Field Mouse :: "Tomorrow Is Yesterday"

It's that bass line - leading, breathless and frustrated - that marks the boundaries of the latest Field Mouse single, "Tomorrow Is Yesterday". Lost somewhere between dream pop and shoegaze, vocalist Rachel Browne finds little slices of menace and fecundity in an arrangement that ends up sounding a little like Silversun Pickups and little like early Emily Haines.
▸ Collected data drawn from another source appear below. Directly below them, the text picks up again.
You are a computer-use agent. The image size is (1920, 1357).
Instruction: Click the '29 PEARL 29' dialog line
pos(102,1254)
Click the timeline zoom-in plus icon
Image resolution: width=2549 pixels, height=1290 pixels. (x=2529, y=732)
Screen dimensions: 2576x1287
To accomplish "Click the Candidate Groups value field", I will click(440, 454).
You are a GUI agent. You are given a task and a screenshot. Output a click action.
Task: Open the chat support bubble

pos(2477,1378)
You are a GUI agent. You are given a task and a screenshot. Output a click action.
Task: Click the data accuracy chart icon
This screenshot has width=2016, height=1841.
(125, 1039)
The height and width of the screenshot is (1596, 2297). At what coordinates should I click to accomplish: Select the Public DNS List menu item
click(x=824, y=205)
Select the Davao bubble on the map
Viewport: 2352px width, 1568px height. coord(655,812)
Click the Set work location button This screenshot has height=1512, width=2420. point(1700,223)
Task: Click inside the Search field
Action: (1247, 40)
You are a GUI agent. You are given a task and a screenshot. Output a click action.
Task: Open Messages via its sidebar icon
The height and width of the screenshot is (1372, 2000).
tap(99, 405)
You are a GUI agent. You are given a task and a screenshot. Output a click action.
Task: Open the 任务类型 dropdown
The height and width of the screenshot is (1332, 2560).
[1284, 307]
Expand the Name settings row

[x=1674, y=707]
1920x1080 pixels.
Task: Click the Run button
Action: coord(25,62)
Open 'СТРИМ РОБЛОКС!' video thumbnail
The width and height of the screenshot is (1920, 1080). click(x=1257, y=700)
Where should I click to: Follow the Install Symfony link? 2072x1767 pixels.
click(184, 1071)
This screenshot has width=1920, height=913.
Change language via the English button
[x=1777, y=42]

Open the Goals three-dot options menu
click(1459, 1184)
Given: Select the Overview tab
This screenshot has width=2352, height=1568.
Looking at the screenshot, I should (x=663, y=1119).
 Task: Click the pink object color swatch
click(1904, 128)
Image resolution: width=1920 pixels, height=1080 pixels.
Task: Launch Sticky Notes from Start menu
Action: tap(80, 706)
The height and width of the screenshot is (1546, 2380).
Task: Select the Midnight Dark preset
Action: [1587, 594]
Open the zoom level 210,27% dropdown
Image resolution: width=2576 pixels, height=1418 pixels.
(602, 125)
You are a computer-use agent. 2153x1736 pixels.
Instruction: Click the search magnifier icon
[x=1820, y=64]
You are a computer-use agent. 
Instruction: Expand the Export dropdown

Browne is the self-same singer who cracked sarcastic barbs from the stage of Glasslands this past summer about being super stoned - which she surely wasn't - with the sort of dry wit and vague hostility that passes for both smarts and flirtation in the female denizens of New York City. "Tomorrow Is Yesterday" rings full of bombast, but Browne and her bandmates are as playful as they are serious, riding a turbulent low-end into the next phase of a very bright young career.




2.06.2013

Adam Lempel and the Heartbeats :: "Echo"

Sounding loads like A.C. Newman and the New Pornographers, Adam Lempel, the brains of the band, Weekends, spins a bit of solo brilliance on "Echo". Soliciting vocals from Amanda Glasser, here playing the moral-authority-Neko-Case-role, "Echo" spins over a cello-drenched arrangement, engineering the effect of the title lyric, "like an echo, I follow you around". Perhaps comfortable with a modicum of obsession, or maybe with its mutuality as Lempel and Glasser sing to each other in duet down the back stretch, "Echo" rings as dully sweet, not certainly creepy.




2.05.2013

Wild Party :: "When I Get Older"

A series of confessional observations mix easily on Wild Party's "When I Get Older", a perfect slice of post-adolescence. The chorus hits like a relief, an overwrought, "oh", sailing out over the arrangement like a laissez-faire invocation of the good times and faux deep thoughts ahead. Of course, "When I Get Older" takes itself seriously, the kind of straight-faced lyrics that recent college graduates can find themselves thinking, singing and saying, "Maybe there's still hope." Only the post-adolescent could possibly believe they might be out of time. It's enough to make your parents giggle, or throw up. But, these are the crimes of being young, stupidly full of big ideas and a sense that each moment is pregnant with so much meaning. This too, is the power and darkness of pop music, here cast as this buzzing Thin Lizzy-lite, something triumphal and a little ridiculous in the same breath. 



2.04.2013

Fine Times :: "Hey Judas"

Buzzing synths and rolling melody lie at the center of Fine Times' latest single, "Hey Judas". The shout-along mid-section issues more than a hint of bombast to the carefree suggestions of their lyrics. "Take all my money," they encourage an imagined other before urging us all to carry on. The keyboards get a voice of their own, singing along in the background like a winsome and spirited chorus, everything newly open-ended and there for the taking.